**GOAL OF THE EXERCISE**
Pictures stay out of the copy. Transcribe exactly, and only, the line with "Where should I" through the last line of the entries below.

· · · ·

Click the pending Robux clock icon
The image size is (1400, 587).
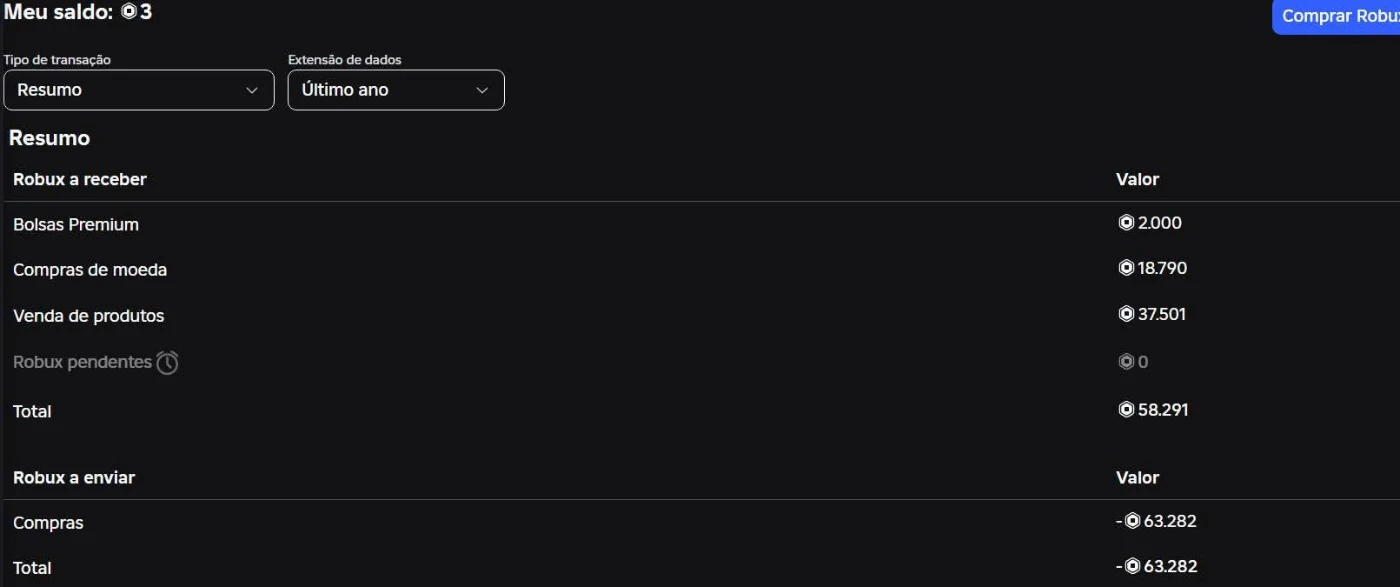[x=167, y=363]
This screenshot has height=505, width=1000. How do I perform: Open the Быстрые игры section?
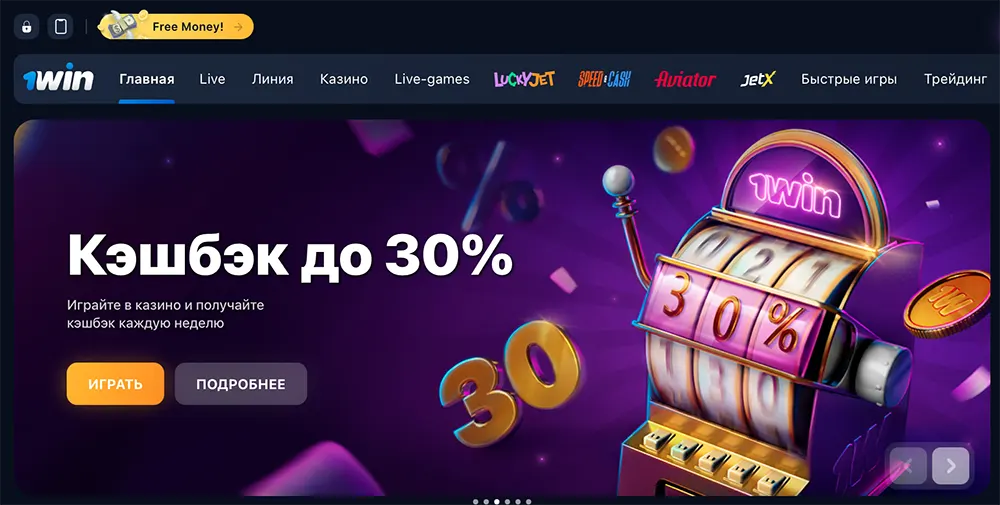[849, 79]
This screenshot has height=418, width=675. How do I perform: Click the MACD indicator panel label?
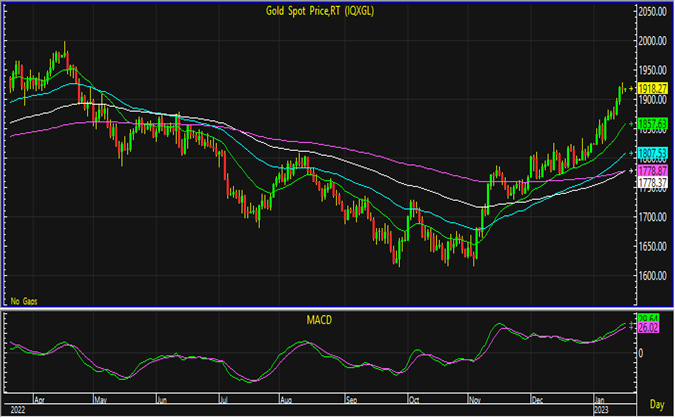[320, 319]
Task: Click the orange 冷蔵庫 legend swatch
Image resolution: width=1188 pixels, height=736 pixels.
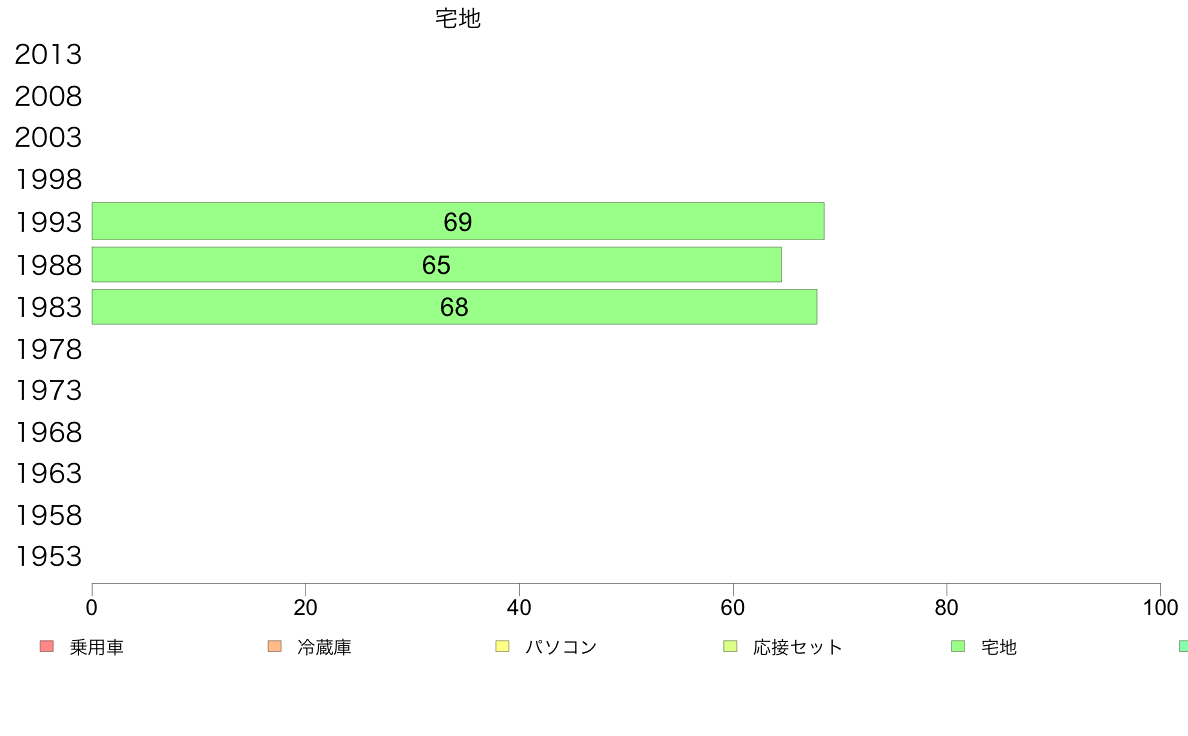Action: point(275,646)
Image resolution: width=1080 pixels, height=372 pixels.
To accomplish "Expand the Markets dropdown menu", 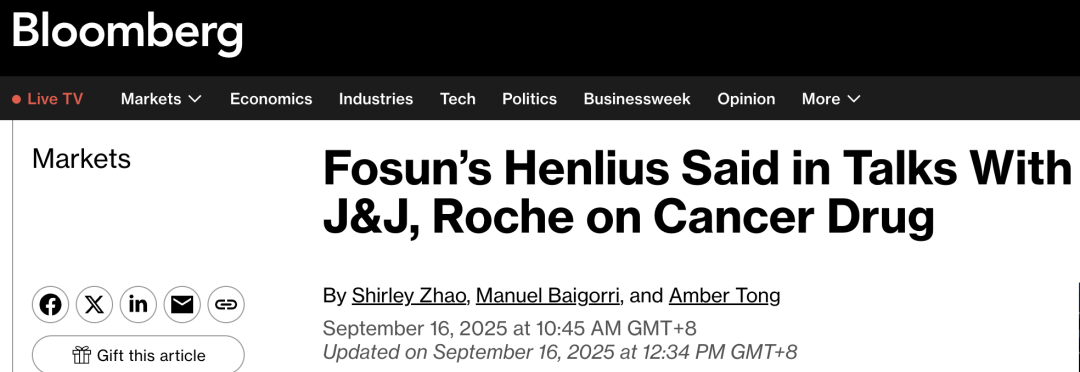I will coord(161,99).
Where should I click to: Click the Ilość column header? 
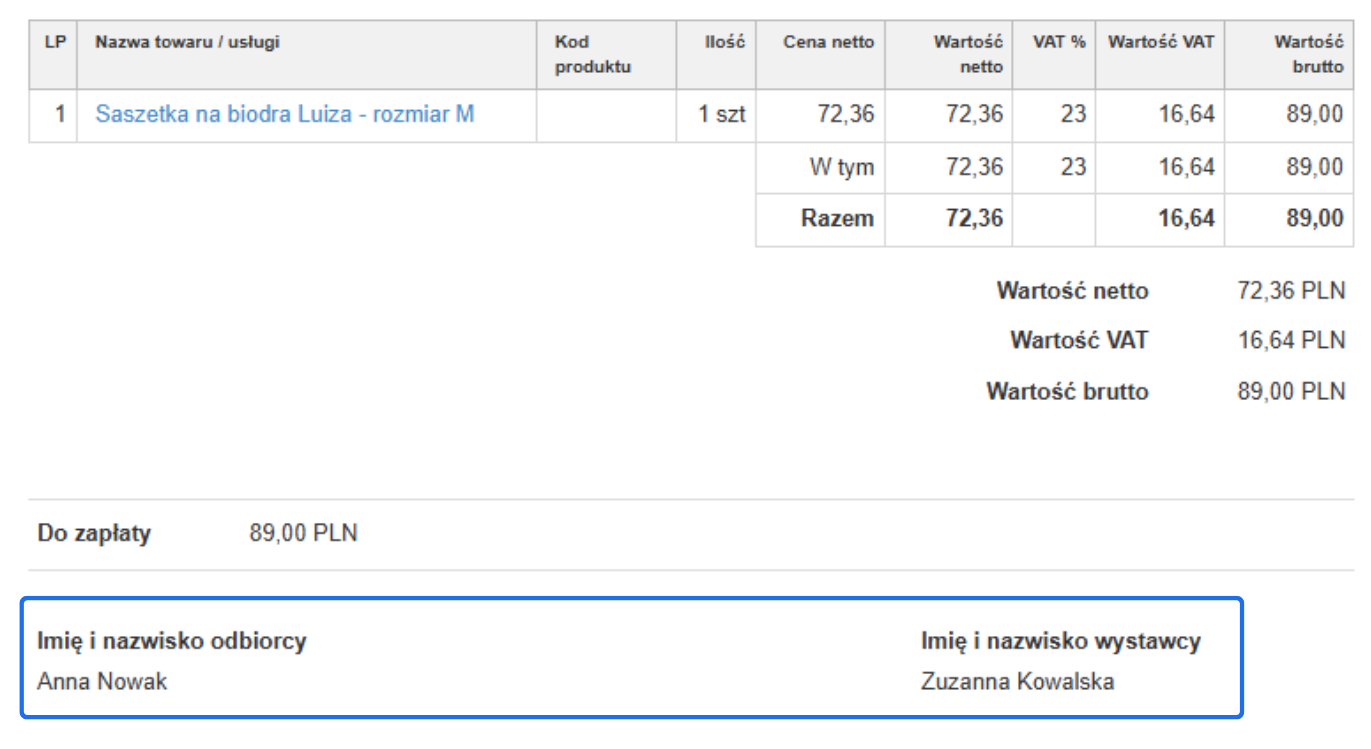pyautogui.click(x=724, y=42)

· · · ·

**REPLY**
Where should I click to: Click the Ilość column header? 
pyautogui.click(x=724, y=42)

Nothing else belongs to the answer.